(Records from a collection)

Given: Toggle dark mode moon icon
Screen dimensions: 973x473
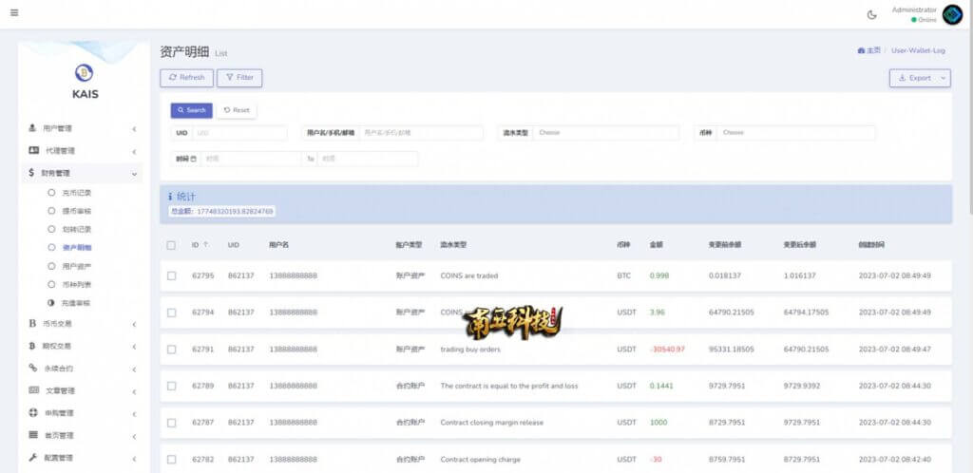Looking at the screenshot, I should coord(872,15).
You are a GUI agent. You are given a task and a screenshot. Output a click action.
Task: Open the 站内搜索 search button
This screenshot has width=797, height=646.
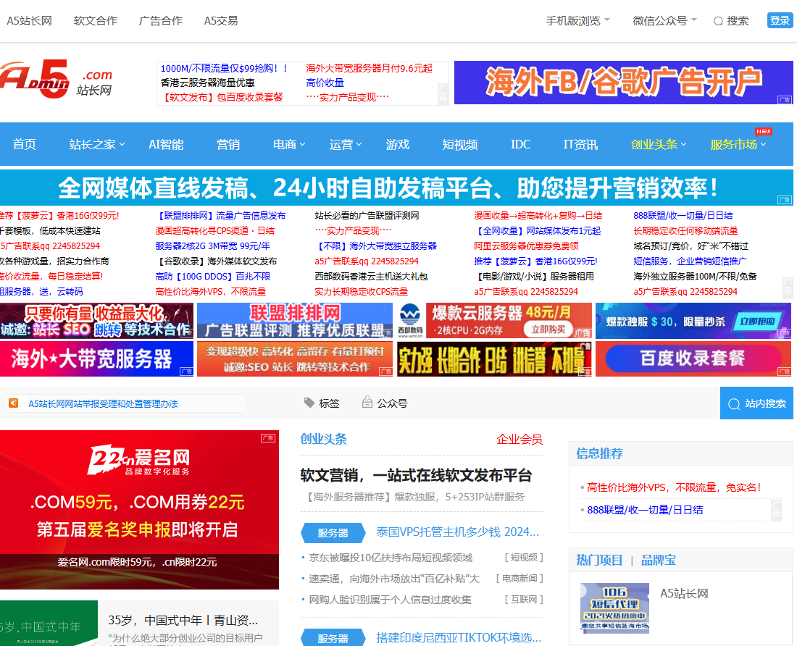pyautogui.click(x=757, y=403)
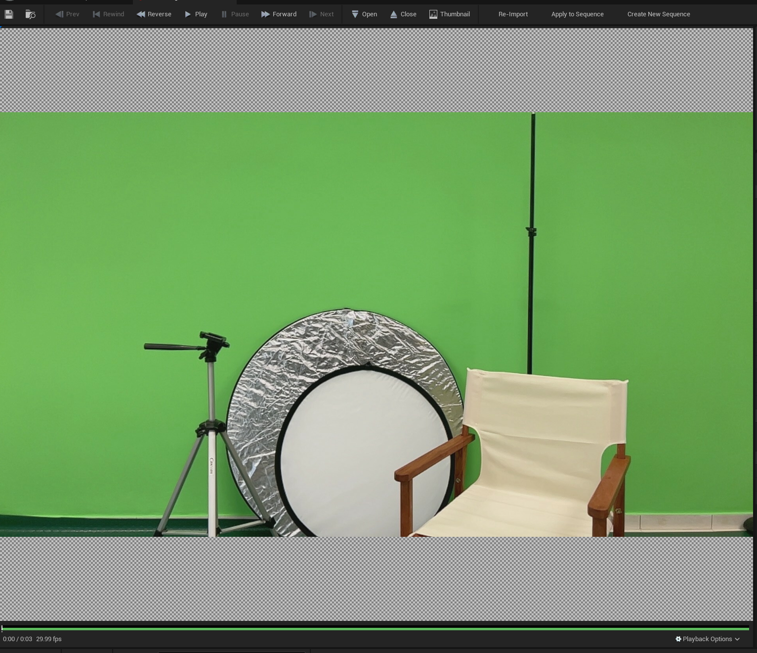This screenshot has width=757, height=653.
Task: Click the Save asset icon
Action: [x=9, y=14]
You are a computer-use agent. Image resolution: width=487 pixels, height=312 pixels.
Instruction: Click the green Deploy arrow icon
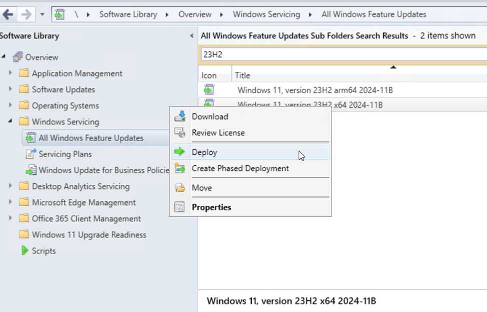point(179,152)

# [WHAT IS NEEDED]
Transcribe each entry above without alteration, but keep the pictures out.

# [TASK RESPONSE]
Given: Toggle dark mode moon icon
Screen dimensions: 973x473
Looking at the screenshot, I should coord(872,15).
You are a GUI agent. You are given a task and a screenshot. Output a click action.
Task: Open the 站内搜索 search button
This screenshot has width=797, height=646.
pyautogui.click(x=757, y=403)
This screenshot has width=757, height=653.
Task: Click the Save asset icon
Action: [x=9, y=14]
You are a computer-use agent. Image resolution: width=487 pixels, height=312 pixels.
Instruction: Click the green Deploy arrow icon
point(179,152)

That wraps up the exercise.